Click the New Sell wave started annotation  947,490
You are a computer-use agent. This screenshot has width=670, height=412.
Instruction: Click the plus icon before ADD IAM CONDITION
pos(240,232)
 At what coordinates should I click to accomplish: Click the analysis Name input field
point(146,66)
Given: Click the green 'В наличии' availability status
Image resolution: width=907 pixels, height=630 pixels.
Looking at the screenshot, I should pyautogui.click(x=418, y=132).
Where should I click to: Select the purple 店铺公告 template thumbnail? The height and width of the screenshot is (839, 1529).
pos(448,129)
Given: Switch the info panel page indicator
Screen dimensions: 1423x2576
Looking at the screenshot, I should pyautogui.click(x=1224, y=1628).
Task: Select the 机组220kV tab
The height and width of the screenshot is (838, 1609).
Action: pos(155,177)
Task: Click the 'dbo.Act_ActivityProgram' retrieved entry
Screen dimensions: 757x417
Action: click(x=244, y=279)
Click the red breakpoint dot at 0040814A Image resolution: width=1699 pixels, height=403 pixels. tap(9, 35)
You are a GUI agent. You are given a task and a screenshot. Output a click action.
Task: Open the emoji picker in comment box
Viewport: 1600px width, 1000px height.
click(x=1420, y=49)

Prompt
When you answer, repeat every record exactly, omitting nothing.

Result for this task
Click the New Sell wave started annotation  947,490
You are a computer-use agent. This screenshot has width=670, height=412.
Instruction: Click the plus icon before ADD IAM CONDITION
pos(240,232)
 At what coordinates should I click to accomplish: Click the analysis Name input field
point(146,66)
Given: Click the green 'В наличии' availability status
Image resolution: width=907 pixels, height=630 pixels.
Looking at the screenshot, I should pyautogui.click(x=418, y=132).
Where should I click to: Select the purple 店铺公告 template thumbnail? The height and width of the screenshot is (839, 1529).
pos(448,129)
Given: Switch the info panel page indicator
Screen dimensions: 1423x2576
Looking at the screenshot, I should pyautogui.click(x=1224, y=1628).
Task: Select the 机组220kV tab
The height and width of the screenshot is (838, 1609).
Action: pos(155,177)
Task: Click the 'dbo.Act_ActivityProgram' retrieved entry
Screen dimensions: 757x417
Action: click(x=244, y=279)
Click the red breakpoint dot at 0040814A Image resolution: width=1699 pixels, height=403 pixels. tap(9, 35)
You are a GUI agent. You are given a task and a screenshot. Output a click action.
Task: Open the emoji picker in comment box
Viewport: 1600px width, 1000px height.
click(x=1420, y=49)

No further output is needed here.